Tips for getting started blogging
Jeremy had been suggesting for years that I should start blogging, and I’d respond “I don’t have anything to say.” This wasn’t true. What I meant was that I didn’t feel confident, and I felt like the things I could write had already been written about by people with more expertise or better writing skills than me.
It turns out that is fine! Your posts don’t have to be earth-shattering or even novel to be read and shared. My writing skills were rather weak when I started (part of the reason I chose to study math and CS in college was because those courses requried the least amount of writing and also no labs), but my skills are improving with time.
Here are some more tips to help you start your first post:
- Make a list of links to other blog posts, articles, or studies that you like, and write brief summaries or highlight what you particularly like about them.
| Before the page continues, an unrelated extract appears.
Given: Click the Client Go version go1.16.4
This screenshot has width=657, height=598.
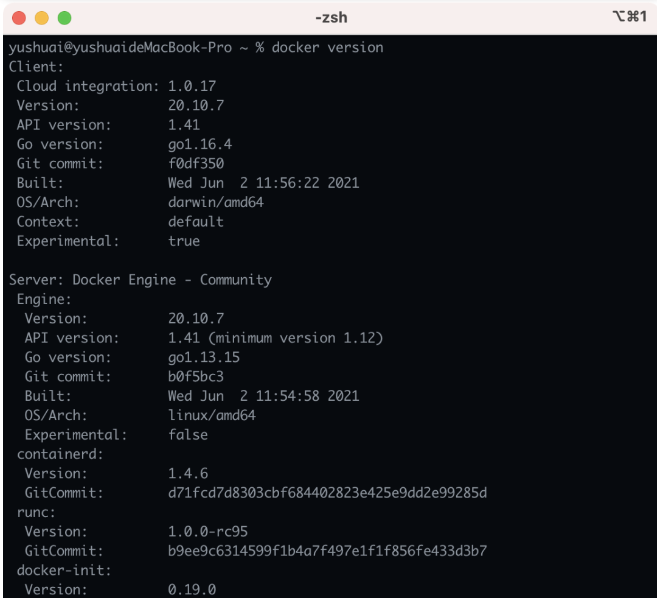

Part of my first blog post came from my making just such a list, because I couldn’t believe more people hadn’t read the posts and articles that I thought were awesome.
- Summarize what you learned at a conference you attended, or in a class you are taking.
- Any email you’ve written twice should be a blog post. Now, if I’m asked a question that I think someone else would also be interested in, I try to write it up.
- Don’t be a perfectionist. I spent 9 months on my first blog post, it went viral, and I have repeatedly hit new lows in readership ever since then. One of my personal goals for 2017 is to post my writing quicker and not to obsess so much before I post, because it just builds up pressure and I end up writing less.
- You are best positioned to help people one step behind you. The material is still fresh in your mind. Many experts have forgotten what it was like to be a beginner (or an intermediate) and have forgotten why the topic is hard to understand when you first hear it. The context of your particular background, your particular style, and your knowledge level will give a different twist to what you’re writing about.
- What would have helped you a year ago? What would have helped you a week ago?
- If you are a woman in NYC, Chicago, or San Francisco, I recommend joining your local chapter of Write/Speak/Code, a group that encourages women software developers to write blog posts, speak at conferences, and contribute to open source.
- Get angry. The catalyst that finally got me to start writing was when someone famous said something that made me angry. So angry that I had to explain all the ways his thinking was wrong.
- If you’re wondering about the actual logistics, Medium makes it super simple to get started. Another option is to use Jekyll and Github pages. I can personally recommend both, as I have 2 blogs and use one for each.
You are on the right path by taking MOOCs, and by adding in a side project, involvement in online communities, and blogging you will have even more opportunities to learn and meet others!